Instructions for the task
The complete listing should be transcribed precisely.

Source material
----
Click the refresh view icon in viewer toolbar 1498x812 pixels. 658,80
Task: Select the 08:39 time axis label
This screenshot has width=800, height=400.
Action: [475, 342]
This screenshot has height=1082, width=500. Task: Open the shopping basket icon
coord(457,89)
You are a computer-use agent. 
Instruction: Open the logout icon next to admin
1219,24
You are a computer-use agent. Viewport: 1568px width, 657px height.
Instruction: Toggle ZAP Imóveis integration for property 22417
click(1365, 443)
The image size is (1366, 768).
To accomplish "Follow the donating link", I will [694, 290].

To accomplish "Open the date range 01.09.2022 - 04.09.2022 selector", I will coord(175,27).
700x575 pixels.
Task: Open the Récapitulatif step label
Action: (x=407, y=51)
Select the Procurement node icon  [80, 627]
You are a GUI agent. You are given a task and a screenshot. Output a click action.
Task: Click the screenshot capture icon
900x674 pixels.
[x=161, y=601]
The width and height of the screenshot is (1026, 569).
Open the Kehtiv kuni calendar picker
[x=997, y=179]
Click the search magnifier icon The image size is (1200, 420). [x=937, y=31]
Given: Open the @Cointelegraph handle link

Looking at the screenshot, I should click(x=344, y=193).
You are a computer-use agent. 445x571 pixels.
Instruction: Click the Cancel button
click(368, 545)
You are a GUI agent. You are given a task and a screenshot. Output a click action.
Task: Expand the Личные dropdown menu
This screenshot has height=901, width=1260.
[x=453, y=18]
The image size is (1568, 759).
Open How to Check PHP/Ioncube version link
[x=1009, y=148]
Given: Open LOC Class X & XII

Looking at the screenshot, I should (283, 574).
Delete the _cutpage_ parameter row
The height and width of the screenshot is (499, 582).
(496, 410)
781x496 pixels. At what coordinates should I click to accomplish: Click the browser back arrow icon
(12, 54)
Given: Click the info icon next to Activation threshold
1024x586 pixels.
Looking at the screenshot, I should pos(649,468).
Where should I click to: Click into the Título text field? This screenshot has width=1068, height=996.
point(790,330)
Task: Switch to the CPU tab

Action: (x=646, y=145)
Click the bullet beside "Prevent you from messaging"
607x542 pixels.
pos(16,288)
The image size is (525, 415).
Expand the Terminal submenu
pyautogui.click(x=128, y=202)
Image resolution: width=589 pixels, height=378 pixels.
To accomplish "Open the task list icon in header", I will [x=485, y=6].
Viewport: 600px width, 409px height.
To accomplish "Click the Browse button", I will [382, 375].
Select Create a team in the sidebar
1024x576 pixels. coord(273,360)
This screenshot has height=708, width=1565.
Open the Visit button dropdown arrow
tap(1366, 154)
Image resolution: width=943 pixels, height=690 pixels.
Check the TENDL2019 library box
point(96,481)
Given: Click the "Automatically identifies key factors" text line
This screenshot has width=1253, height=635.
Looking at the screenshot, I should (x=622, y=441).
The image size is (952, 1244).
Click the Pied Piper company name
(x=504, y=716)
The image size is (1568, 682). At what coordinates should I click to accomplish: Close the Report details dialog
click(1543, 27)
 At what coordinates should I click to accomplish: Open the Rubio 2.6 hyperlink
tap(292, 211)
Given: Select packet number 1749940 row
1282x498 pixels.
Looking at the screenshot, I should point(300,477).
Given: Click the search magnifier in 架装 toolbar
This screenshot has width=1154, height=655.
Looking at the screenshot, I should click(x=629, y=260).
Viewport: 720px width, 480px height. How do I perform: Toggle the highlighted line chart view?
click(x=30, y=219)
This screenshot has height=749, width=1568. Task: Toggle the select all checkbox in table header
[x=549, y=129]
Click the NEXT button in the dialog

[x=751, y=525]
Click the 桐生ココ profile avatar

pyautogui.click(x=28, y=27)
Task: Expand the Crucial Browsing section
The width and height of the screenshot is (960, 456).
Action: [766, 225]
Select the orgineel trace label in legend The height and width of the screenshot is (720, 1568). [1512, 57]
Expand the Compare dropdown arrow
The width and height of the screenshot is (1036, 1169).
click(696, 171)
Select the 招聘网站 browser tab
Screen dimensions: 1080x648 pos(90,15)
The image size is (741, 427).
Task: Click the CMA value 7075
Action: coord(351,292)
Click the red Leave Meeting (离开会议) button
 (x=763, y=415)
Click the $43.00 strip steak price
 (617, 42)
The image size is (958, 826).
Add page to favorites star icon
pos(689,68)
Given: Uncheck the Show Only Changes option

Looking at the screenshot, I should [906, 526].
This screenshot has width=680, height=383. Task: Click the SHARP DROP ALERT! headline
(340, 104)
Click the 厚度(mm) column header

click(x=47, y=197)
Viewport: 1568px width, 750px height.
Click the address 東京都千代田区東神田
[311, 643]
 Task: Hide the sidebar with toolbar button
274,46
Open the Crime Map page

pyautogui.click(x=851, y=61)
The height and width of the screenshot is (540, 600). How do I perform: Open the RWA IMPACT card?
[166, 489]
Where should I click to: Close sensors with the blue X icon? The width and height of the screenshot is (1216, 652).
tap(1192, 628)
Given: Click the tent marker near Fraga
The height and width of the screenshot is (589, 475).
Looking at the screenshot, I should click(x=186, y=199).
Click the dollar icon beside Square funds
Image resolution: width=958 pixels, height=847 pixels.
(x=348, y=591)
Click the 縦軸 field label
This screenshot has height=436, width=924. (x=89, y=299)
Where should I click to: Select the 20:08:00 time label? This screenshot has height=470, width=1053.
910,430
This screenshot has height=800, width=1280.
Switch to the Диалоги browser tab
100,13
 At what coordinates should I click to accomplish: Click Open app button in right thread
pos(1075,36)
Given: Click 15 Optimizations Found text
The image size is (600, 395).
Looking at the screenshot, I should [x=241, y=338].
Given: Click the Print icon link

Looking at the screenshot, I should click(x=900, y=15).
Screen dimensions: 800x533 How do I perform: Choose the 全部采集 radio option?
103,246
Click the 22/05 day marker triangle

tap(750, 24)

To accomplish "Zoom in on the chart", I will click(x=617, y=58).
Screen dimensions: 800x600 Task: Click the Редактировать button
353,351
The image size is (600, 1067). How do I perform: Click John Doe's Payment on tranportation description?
----
Answer space
Click the refresh view icon in viewer toolbar 1498x812 pixels. 658,80
Task: Select the 08:39 time axis label
This screenshot has width=800, height=400.
Action: [475, 342]
This screenshot has height=1082, width=500. Task: Open the shopping basket icon
coord(457,89)
You are a computer-use agent. 
Instruction: Open the logout icon next to admin
1219,24
You are a computer-use agent. Viewport: 1568px width, 657px height.
Instruction: Toggle ZAP Imóveis integration for property 22417
click(1365, 443)
The image size is (1366, 768).
To accomplish "Follow the donating link", I will [694, 290].

To accomplish "Open the date range 01.09.2022 - 04.09.2022 selector", I will coord(175,27).
700x575 pixels.
Task: Open the Récapitulatif step label
Action: (x=407, y=51)
Select the Procurement node icon  [80, 627]
You are a GUI agent. You are given a task and a screenshot. Output a click action.
Task: Click the screenshot capture icon
900x674 pixels.
[x=161, y=601]
The width and height of the screenshot is (1026, 569).
Open the Kehtiv kuni calendar picker
[x=997, y=179]
Click the search magnifier icon The image size is (1200, 420). [x=937, y=31]
Given: Open the @Cointelegraph handle link

Looking at the screenshot, I should click(x=344, y=193).
You are a computer-use agent. 445x571 pixels.
Instruction: Click the Cancel button
click(368, 545)
You are a GUI agent. You are given a task and a screenshot. Output a click action.
Task: Expand the Личные dropdown menu
This screenshot has height=901, width=1260.
[x=453, y=18]
The image size is (1568, 759).
Open How to Check PHP/Ioncube version link
[x=1009, y=148]
Given: Open LOC Class X & XII

Looking at the screenshot, I should (283, 574).
Delete the _cutpage_ parameter row
The height and width of the screenshot is (499, 582).
(496, 410)
781x496 pixels. At what coordinates should I click to accomplish: Click the browser back arrow icon
(12, 54)
Given: Click the info icon next to Activation threshold
1024x586 pixels.
Looking at the screenshot, I should pos(649,468).
Where should I click to: Click into the Título text field? This screenshot has width=1068, height=996.
point(790,330)
Task: Switch to the CPU tab

Action: (x=646, y=145)
Click the bullet beside "Prevent you from messaging"
607x542 pixels.
pos(16,288)
The image size is (525, 415).
Expand the Terminal submenu
pyautogui.click(x=128, y=202)
Image resolution: width=589 pixels, height=378 pixels.
To accomplish "Open the task list icon in header", I will [x=485, y=6].
Viewport: 600px width, 409px height.
To accomplish "Click the Browse button", I will [382, 375].
Select Create a team in the sidebar
1024x576 pixels. coord(273,360)
This screenshot has height=708, width=1565.
Open the Visit button dropdown arrow
tap(1366, 154)
Image resolution: width=943 pixels, height=690 pixels.
Check the TENDL2019 library box
point(96,481)
Given: Click the "Automatically identifies key factors" text line
This screenshot has width=1253, height=635.
Looking at the screenshot, I should (x=622, y=441).
The image size is (952, 1244).
Click the Pied Piper company name
(x=504, y=716)
The image size is (1568, 682). At what coordinates should I click to accomplish: Close the Report details dialog
click(1543, 27)
 At what coordinates should I click to accomplish: Open the Rubio 2.6 hyperlink
tap(292, 211)
Given: Select packet number 1749940 row
1282x498 pixels.
Looking at the screenshot, I should point(300,477).
Given: Click the search magnifier in 架装 toolbar
This screenshot has width=1154, height=655.
Looking at the screenshot, I should click(x=629, y=260).
Viewport: 720px width, 480px height. How do I perform: Toggle the highlighted line chart view?
click(x=30, y=219)
This screenshot has height=749, width=1568. Task: Toggle the select all checkbox in table header
[x=549, y=129]
Click the NEXT button in the dialog

[x=751, y=525]
Click the 桐生ココ profile avatar

pyautogui.click(x=28, y=27)
Task: Expand the Crucial Browsing section
The width and height of the screenshot is (960, 456).
Action: [766, 225]
Select the orgineel trace label in legend The height and width of the screenshot is (720, 1568). [1512, 57]
Expand the Compare dropdown arrow
The width and height of the screenshot is (1036, 1169).
click(696, 171)
Select the 招聘网站 browser tab
Screen dimensions: 1080x648 pos(90,15)
The image size is (741, 427).
Task: Click the CMA value 7075
Action: coord(351,292)
Click the red Leave Meeting (离开会议) button
 (x=763, y=415)
Click the $43.00 strip steak price
 (617, 42)
The image size is (958, 826).
Add page to favorites star icon
pos(689,68)
Given: Uncheck the Show Only Changes option

Looking at the screenshot, I should [906, 526].
This screenshot has width=680, height=383. Task: Click the SHARP DROP ALERT! headline
(340, 104)
Click the 厚度(mm) column header

click(x=47, y=197)
Viewport: 1568px width, 750px height.
Click the address 東京都千代田区東神田
[311, 643]
 Task: Hide the sidebar with toolbar button
274,46
Open the Crime Map page

pyautogui.click(x=851, y=61)
The height and width of the screenshot is (540, 600). How do I perform: Open the RWA IMPACT card?
[166, 489]
Where should I click to: Close sensors with the blue X icon? The width and height of the screenshot is (1216, 652).
tap(1192, 628)
Given: Click the tent marker near Fraga
The height and width of the screenshot is (589, 475).
Looking at the screenshot, I should click(x=186, y=199).
Click the dollar icon beside Square funds
Image resolution: width=958 pixels, height=847 pixels.
(x=348, y=591)
Click the 縦軸 field label
This screenshot has height=436, width=924. (x=89, y=299)
Where should I click to: Select the 20:08:00 time label? This screenshot has height=470, width=1053.
910,430
This screenshot has height=800, width=1280.
Switch to the Диалоги browser tab
100,13
 At what coordinates should I click to accomplish: Click Open app button in right thread
pos(1075,36)
Given: Click 15 Optimizations Found text
The image size is (600, 395).
Looking at the screenshot, I should [x=241, y=338].
Given: Click the Print icon link

Looking at the screenshot, I should click(x=900, y=15).
Screen dimensions: 800x533 How do I perform: Choose the 全部采集 radio option?
103,246
Click the 22/05 day marker triangle

tap(750, 24)

To accomplish "Zoom in on the chart", I will click(x=617, y=58).
Screen dimensions: 800x600 Task: Click the Редактировать button
353,351
The image size is (600, 1067). How do I perform: Click John Doe's Payment on tranportation description?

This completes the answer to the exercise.